Wednesday, August 6, 2008

The voter fraud has already started

The much reviled Nancy "Impeachment is off the table" Pelosi is up for relection this year, and is being challenged by activist Cindy Sheehan. (You may remember Cindy. Her son was one of the first soldiers to die in Iraq, and she spent a summer camped out in front of the White House at a time when no one else was willing to protest the war.)

As an Independent, in order for Cindy to get on the ballot, she needs a lot of signatures of registered voters in San Francisco by this Friday. California has some very strict ballot laws, and if successful, Cindy would be only the 6th Independent candidate ever to get on the rolls.

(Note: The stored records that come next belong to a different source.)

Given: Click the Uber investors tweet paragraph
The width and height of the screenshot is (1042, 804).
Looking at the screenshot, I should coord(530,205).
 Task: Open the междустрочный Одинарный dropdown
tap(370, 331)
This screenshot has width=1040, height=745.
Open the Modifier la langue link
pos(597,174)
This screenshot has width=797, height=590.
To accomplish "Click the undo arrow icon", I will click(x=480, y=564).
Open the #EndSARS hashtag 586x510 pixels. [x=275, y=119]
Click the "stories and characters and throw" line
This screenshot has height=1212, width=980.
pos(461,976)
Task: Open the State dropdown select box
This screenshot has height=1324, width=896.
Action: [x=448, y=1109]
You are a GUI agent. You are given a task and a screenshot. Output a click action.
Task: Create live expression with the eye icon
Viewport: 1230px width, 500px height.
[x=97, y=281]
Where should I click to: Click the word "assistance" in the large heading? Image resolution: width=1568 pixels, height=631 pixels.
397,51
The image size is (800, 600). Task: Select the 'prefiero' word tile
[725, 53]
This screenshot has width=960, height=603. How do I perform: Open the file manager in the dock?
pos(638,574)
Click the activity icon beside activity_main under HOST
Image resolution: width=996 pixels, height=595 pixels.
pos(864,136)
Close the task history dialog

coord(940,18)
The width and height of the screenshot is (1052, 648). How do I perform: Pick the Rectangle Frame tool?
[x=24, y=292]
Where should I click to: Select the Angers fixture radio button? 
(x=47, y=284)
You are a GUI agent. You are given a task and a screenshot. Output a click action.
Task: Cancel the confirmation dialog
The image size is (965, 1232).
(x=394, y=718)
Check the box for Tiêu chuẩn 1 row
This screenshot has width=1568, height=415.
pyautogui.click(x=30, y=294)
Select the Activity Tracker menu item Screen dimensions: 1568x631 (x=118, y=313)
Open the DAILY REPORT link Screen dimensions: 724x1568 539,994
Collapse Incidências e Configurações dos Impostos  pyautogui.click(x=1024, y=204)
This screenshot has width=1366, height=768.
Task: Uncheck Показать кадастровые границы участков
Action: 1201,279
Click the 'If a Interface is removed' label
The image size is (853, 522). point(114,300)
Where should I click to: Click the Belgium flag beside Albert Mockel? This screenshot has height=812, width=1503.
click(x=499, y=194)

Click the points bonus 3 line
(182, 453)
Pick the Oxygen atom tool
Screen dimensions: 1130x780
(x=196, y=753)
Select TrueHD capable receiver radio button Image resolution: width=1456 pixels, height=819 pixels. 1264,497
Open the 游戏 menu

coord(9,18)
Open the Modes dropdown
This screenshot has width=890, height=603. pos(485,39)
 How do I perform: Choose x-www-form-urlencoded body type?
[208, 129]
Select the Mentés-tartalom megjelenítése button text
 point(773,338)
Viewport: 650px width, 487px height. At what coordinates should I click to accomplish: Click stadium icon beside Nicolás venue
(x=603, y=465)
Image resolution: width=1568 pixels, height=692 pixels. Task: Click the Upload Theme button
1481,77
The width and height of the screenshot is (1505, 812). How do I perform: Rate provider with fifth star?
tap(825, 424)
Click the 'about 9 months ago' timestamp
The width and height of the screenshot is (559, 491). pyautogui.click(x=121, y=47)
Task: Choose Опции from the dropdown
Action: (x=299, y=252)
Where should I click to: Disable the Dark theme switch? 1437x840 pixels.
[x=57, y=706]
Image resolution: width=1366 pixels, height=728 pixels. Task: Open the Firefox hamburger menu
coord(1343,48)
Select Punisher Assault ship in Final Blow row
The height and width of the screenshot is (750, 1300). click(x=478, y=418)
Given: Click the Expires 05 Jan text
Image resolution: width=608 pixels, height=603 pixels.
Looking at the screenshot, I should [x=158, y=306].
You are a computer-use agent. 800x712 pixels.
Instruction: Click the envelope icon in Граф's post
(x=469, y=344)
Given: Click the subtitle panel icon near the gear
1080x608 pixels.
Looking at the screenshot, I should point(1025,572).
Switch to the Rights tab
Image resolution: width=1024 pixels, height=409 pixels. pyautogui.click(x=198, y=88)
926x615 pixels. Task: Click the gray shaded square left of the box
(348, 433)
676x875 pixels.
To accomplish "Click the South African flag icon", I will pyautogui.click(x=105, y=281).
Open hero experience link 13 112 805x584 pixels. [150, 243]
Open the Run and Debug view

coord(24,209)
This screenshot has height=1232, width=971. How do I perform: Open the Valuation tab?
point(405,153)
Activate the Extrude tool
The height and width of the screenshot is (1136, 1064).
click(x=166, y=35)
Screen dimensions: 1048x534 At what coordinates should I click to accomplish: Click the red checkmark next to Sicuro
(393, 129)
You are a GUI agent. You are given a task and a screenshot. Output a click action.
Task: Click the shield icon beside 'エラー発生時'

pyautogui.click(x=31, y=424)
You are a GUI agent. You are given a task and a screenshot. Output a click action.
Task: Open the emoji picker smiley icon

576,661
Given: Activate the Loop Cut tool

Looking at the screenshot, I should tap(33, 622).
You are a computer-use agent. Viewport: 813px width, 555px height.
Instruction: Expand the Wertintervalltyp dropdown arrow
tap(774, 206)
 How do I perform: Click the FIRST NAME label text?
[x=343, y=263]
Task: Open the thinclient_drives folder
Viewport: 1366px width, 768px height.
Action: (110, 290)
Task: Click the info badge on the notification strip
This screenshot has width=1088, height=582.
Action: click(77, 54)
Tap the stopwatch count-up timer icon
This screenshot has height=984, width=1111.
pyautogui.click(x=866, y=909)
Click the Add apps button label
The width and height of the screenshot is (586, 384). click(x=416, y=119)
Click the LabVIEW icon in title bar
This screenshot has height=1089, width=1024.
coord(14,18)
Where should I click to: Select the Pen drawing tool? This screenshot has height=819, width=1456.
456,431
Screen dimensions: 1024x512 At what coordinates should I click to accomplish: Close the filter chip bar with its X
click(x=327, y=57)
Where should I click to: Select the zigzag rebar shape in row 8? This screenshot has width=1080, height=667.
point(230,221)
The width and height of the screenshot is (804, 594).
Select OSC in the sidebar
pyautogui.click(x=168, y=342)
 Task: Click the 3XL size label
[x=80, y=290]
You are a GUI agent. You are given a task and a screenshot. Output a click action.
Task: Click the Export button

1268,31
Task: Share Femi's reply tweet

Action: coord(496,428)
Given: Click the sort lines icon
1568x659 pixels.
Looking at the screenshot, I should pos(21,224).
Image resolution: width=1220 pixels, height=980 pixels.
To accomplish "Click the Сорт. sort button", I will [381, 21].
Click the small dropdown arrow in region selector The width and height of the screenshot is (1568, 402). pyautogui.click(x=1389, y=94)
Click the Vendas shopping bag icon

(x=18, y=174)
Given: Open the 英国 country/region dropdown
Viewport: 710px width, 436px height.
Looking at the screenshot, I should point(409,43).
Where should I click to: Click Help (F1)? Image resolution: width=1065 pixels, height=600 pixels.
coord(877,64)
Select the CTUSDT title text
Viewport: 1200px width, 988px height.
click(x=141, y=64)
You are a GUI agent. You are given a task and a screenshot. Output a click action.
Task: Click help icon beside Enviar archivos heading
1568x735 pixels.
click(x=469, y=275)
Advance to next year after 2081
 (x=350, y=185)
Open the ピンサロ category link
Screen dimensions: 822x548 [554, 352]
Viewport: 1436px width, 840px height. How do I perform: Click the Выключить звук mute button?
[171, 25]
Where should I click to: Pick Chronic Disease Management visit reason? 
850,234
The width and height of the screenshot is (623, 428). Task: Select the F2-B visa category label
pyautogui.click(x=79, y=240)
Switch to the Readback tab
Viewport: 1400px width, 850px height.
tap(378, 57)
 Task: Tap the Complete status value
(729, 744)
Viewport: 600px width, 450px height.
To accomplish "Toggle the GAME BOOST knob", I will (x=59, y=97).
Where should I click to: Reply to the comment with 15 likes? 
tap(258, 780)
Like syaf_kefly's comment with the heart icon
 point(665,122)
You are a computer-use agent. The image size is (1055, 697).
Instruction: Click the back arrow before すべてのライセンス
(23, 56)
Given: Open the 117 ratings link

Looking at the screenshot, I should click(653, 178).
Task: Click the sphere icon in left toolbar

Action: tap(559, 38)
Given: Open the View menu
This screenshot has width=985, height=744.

Last Friday, a week early, she turned in over 40% more signatures than she needed to the Election Board. Everything looked great, and it seemed she was going to really give Nancy Pelosi a run for her (party's) money.

The election board did a "random sampling" of 531 of the signatures, and determined that 300 were registered voters and are "challenging" the other 231. This allows them to determine that 43.5% of her signers aren't registered voters, and thus she can't be on the ballot (unless she gets 2,000 more good signatures by this Friday). The process is lengthy, and the election board had done a random sampling previously of the signatures she'd turned in before this point - that batch had only a 22% "challenged" status. Now she hands in 10,000 more signatures, and the percentage doubles?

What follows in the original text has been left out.